Report: Man filed lien against judge

OKEECHOBEE — No one knows exactly why an Okeechobee man filed liens on property owned by a circuit court judge and the clerk of courts but the state says he broke the law none the less.

Court paperwork states Patrick Michael Long, 47, filed liens totaling $7.4 million and he was arrested Aug. 28 for filing those documents.

Patrick Long

Patrick Long

Long, N.E. 342nd Trail, was charged with five felony counts of filing false documents against property and two counts of unlawfully filing of false documents against property owned by a public officer or employee.
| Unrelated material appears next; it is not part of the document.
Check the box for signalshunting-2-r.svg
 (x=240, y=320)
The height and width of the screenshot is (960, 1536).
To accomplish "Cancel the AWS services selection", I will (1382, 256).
He was booked into the Okeechobee County Jail on a bond of $80,000. Jail records show he has been released on bond.

A report by Edward Arens, an investigator with the Office of the State’s Attorney for the 19th Judicial Circuit, stated Long filed liens against Circuit Court Judge Gary Sweet and Okeechobee County Clerk of Courts Sharon Robertson, as well as attorneys for The Bank of New York Mellon.

The Bank of New York Mellon is foreclosing on Long’s home and property. The Okeechobee County Property Appraiser’s Office has the mobile home and 4.840 acres of land appraised at $107,715.
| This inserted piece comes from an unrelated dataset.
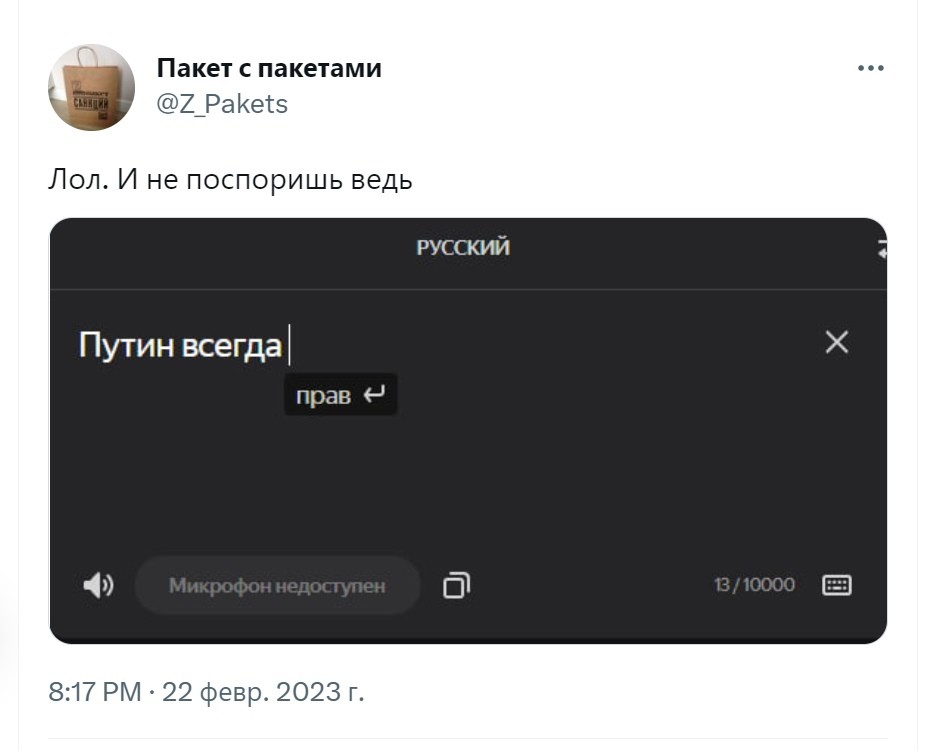929x751 pixels.
Task: Click the date "22 февр. 2023 г."
Action: point(263,692)
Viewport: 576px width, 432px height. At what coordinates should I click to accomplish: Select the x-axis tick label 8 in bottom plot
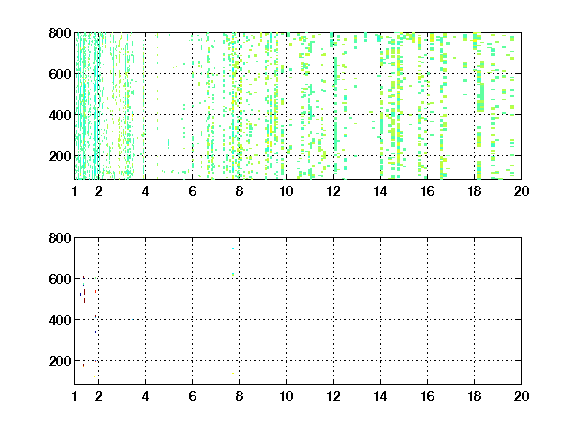pyautogui.click(x=239, y=396)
In the investigator’s report, Mr. Arens points out that William Bissell, State of Florida assistant attorney general State Programs Bureau, said the filing of such liens is “… a common practice used by people who subscribe to sovereign citizen beliefs.”

Mr. Arens goes on to state that Judge Sweet is presiding over the foreclosure involving Long, and that Ms. Robertson’s office maintains the records involving that case.

The filing of the lien, stated the investigator, could “… have a negative effect on the victim’s credit.”

Assistant State Attorney Lev Evans is prosecuting the case and he states in the arrest warrant that the lien was filed “… with the intent to defraud or harass another.”
Sovereign citizens are described by the Federal Bureau of Investigation (FBI) as “… anti-government extremists who believe that even though they physically reside in this country, they are separate or “sovereign” from the United States. As a result, they believe they don’t have to answer to any government authority, including courts, taxing entities, motor vehicle departments, or law enforcement.”

The group also believes the U.S. government creates a secret identity for each citizen when they are born that controls a secret U.S. Treasury account that totals up to $20 million, which is then used as collateral for foreign debt.

And, if they file enough bogus legal documents — such as fake liens and foreclosure notices — they can fool the system and ultimately eliminate personal debt or defrauding corporations.